By
Todotango.com

A chat with Gabriela Elena

he singer and composer Gabriela Elena told us: «I was born in Barracas, I’ve always sung, I write lyrics and I’ve been composing music since age 10. For my album Buenos Aires, tango y diván I composed the music and the lyrics of twelve pieces: tangos, waltzes, milongas, habaneras, murgas, candombes.



«Picking up tango was something natural. When I finished grade school, I had already surveyed the big record collection of my old man. I already had my preferred artists: I listened to them, transcribed them and wrote the lyrics in a copybook. Despite my young age, tango poetry seemed attractive to me. And then I chose tango as my natural beat.

«The decline of tango venues was beginning. In the 70’s, a long journey into night, either for the genre or for our country, began, but my process was in its inception. Of all the things I was aware of, tango impressed me as the most striking poetry. By that time, the famous ones were Sandro, Palito Ortega or guys like Los Gatos. But as a way of expression, even in childhood, I was attracted to tango. I used to do my own research about my poetry... it was like something parallel.

«I made my professional debut at the Bar Latino, sharing the bill with the Cuarteto Zupay, Rubén Rada and many artists that appeared when democracy was back. At that venue on Bartolomé Mitre and Medrano, Lino Patalano saw me and took me to the Teatro Liceo to sing in an outrageous music-hall show which was called Botas y votos (Boots and Votes). With Lino, I also opened the season of novice artists at the La Capilla, Concert & Gallery.

«By those years I graduated from the Escuela Nacional de Arte Dramático as Actriz Nacional (National Actress). I studied acting with the idea of assimilating a series of stage and intellectual resources. An actor’s studies widely train you in theory but then you have to study playwrights, painters, musicians and art in general. It is a way of adding things to the central issue: jump onto stage and sing».

In Houston (United States) she appeared in Tango Nights, a short movie with tangos and poems by Kenneth Bailey, which was awarded at The Houston International Film Festival. Its music was arranged by Walter Ríos who was also featured in bandoneon, as well as Juan Alberto Pugliano on piano.

She appeared at the celebration of the 100th anniversary of Jorge Luis Borges’s birth, with a repertoire of his complete milongas.

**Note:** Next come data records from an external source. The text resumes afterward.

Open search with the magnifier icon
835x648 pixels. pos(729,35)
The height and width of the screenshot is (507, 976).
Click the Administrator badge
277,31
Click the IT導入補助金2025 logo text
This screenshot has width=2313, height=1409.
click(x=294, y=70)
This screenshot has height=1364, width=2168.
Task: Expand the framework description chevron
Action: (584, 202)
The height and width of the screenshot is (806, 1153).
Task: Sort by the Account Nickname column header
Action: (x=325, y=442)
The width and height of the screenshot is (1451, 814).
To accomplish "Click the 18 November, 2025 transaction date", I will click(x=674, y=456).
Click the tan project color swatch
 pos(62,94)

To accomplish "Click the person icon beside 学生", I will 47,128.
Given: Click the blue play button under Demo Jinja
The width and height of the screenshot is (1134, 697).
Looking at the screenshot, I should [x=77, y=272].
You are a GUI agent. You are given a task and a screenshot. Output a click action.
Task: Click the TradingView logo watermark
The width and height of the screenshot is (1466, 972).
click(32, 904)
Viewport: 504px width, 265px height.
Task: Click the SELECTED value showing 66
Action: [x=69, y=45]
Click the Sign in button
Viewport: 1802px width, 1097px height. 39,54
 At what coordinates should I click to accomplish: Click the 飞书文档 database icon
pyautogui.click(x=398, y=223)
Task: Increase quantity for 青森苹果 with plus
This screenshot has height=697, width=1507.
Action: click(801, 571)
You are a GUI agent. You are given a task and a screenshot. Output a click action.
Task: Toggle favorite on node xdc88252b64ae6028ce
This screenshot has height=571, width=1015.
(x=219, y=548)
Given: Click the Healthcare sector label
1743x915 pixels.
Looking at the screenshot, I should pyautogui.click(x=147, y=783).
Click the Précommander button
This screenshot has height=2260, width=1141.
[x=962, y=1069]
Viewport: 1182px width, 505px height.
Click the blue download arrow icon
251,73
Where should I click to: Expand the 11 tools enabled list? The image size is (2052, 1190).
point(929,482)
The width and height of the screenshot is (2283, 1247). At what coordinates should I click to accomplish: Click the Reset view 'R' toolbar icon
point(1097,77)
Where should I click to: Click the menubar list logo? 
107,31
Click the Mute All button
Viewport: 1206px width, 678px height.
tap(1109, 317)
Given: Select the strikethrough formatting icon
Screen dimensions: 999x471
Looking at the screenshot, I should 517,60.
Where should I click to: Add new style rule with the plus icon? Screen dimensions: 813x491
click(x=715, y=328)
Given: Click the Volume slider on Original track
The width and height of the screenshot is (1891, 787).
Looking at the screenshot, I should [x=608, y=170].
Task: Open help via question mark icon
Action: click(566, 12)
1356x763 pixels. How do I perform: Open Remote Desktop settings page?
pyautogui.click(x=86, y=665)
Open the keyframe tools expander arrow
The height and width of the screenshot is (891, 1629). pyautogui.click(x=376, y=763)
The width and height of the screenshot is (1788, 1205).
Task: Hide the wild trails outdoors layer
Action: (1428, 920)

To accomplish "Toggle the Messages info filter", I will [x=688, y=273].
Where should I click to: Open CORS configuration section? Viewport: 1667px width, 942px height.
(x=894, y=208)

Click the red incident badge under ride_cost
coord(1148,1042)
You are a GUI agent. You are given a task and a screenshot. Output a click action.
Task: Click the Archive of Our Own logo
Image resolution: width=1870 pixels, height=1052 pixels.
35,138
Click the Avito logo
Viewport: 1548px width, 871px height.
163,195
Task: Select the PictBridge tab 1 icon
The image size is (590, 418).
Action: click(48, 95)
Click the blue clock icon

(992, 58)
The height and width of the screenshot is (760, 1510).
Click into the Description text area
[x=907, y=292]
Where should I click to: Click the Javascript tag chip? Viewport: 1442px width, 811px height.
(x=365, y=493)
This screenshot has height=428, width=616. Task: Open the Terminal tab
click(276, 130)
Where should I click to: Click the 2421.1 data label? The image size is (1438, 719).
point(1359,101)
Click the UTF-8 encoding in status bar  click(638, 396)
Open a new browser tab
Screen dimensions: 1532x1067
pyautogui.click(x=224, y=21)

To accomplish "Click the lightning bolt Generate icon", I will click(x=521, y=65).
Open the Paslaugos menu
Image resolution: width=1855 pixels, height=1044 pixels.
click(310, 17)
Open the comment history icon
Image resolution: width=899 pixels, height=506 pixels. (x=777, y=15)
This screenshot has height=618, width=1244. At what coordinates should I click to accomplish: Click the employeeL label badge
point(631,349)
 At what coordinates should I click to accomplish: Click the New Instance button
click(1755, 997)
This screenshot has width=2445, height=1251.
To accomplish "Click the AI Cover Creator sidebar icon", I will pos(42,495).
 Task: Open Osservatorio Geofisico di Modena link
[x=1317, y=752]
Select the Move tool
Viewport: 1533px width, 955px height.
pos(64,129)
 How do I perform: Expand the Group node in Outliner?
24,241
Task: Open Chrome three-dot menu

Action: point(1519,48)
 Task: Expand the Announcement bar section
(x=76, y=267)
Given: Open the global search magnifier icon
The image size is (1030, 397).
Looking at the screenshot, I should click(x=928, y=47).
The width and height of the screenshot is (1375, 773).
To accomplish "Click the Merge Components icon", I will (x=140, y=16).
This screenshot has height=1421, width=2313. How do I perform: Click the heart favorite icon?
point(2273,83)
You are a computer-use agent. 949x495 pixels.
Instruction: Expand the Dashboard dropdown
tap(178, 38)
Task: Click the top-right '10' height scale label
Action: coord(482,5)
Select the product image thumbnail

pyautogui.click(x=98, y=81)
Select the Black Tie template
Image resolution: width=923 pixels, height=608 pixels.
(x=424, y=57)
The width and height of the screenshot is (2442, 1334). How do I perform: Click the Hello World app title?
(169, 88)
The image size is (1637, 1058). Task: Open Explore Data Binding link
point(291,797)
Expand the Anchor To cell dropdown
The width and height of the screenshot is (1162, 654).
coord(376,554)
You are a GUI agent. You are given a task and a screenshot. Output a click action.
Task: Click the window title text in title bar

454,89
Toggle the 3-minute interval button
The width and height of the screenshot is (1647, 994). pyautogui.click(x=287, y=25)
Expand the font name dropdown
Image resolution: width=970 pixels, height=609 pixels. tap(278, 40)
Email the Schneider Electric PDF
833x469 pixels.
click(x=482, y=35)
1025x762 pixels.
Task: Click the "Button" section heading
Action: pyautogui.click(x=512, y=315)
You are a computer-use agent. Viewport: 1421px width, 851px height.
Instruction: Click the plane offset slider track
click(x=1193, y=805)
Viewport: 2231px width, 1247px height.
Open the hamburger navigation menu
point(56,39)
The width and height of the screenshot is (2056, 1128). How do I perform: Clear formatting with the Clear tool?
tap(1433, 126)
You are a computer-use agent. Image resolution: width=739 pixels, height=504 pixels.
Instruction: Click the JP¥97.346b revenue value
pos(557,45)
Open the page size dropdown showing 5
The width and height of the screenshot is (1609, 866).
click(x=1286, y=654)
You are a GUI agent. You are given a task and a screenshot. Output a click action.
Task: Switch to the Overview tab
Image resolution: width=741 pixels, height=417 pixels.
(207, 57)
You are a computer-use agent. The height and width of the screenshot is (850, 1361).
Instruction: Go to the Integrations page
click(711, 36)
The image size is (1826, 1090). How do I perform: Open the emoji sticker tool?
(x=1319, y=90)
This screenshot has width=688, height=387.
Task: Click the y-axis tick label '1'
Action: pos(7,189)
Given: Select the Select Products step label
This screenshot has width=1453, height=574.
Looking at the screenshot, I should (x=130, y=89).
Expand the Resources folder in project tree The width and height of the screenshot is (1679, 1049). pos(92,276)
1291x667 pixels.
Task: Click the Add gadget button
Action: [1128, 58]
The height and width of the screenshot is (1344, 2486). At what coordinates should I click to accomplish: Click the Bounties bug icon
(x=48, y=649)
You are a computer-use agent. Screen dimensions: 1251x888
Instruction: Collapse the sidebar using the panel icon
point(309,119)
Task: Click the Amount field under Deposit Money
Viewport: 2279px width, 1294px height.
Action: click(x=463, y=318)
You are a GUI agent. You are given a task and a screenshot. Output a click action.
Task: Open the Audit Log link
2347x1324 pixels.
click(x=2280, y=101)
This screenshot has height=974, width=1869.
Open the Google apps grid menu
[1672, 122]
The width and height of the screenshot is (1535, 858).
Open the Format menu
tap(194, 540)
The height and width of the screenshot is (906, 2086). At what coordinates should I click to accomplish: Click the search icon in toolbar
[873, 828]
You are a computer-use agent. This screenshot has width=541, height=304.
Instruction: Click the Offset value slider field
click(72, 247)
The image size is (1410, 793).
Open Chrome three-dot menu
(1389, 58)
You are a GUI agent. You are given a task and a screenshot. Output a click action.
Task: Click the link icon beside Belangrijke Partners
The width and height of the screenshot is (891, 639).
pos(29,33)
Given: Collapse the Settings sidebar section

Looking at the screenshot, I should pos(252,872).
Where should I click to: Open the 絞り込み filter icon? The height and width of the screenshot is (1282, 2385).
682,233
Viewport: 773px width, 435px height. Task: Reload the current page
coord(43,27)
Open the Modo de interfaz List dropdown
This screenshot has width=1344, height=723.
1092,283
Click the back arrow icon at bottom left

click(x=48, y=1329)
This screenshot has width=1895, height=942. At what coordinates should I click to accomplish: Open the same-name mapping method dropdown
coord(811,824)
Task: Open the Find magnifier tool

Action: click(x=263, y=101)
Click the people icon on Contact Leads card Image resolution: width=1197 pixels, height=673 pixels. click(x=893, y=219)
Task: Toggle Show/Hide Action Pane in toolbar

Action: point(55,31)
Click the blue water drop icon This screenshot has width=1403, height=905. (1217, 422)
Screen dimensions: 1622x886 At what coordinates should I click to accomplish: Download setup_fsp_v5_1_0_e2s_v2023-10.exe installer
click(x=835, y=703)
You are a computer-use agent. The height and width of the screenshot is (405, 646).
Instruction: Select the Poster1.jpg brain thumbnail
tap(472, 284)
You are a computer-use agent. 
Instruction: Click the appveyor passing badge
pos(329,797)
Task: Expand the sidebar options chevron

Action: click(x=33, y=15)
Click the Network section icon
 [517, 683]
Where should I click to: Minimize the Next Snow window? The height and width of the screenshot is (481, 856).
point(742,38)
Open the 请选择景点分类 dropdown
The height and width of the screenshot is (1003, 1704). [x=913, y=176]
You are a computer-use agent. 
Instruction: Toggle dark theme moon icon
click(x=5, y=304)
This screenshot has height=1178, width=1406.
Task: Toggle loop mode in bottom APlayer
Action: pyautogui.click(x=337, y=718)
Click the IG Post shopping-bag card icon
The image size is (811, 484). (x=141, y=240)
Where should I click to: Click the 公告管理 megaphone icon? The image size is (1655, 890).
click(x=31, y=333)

She appeared in a large number of venues like the Torquato Tasso, Casa del Fondo Nacional de las Artes, Primer Festival de Tango Queer en Buenos Aires (Confitería La Ideal), La Trastienda, Auditorio de Radio Nacional, Centro Cultural San Martín, Hotel Castelar, Bar Iberia, Gato Negro, Malevaje Arte Club, Sanata Bar and many others more.

Also she appeared on television on the Solo Tango TV’s channel and, accompanied by Horacio Avilano, she presented Para las seis cuerdas (For the six strings). On that medium, as script writer, she took advantage of another of her facets. She herself recalls: «For three years I wrote the program Afectos Especiales, emceed by Víctor Laplace, on Channel 7 of Buenos Aires; in which we paid homage to our national artists of all time».

«I wrote many programs more, but I choose a hit awarded with Martín Fierro, Argentores, Clarín, etc.: Resistiré (2004), on Telefé channel of Buenos Aires».

In fact, in her role as script writer, she was awarded the prizes Martín Fierro as Best Script for Resistiré (2004), Argentores award as Best Author for Resistiré (2004) and Argentores award as Best Author for Caja Rodante (2011).



Her debut on record with the album Buenos Aires, tango y diván, released in 2008, includes pieces written by her (music and lyrics), about that she says: «The subject matter of the genre was changing with the dynamics of history, but also, at the same time, it keeps timeless topics. Tango has many things to say to a friend, a father, a mother, the neighborhood, the city, the existential pain. These are the subjects I picked up, which are tango topics, but told with the imprint of someone who lives in the present Buenos Aires. Only because of that, they essentially have a contemporary varnish. There is a kind of melancholy and, also, there are quite intense times of irony, like in some tangos by our poets, such as Discépolo, when they were in a scathing mood. This makes that the album is classic and also modern.

«Today, what it is all right is to keep the classic beauty and, about it, we have to describe what happens with music and lyrics. I mean, we do not have to introduce words of today’s jargon to tango but, from an authentic point of view, write lyrics that talk about things that match with yesterday’s neighborhood. It’s no use striving to be modern, it suffices being authentic and with our feet rooted in this Buenos Aires».

Based on an interview by Cristian Vitale published in the newspaper Pagina/12 (4/1/2009) and in other statements published on the web.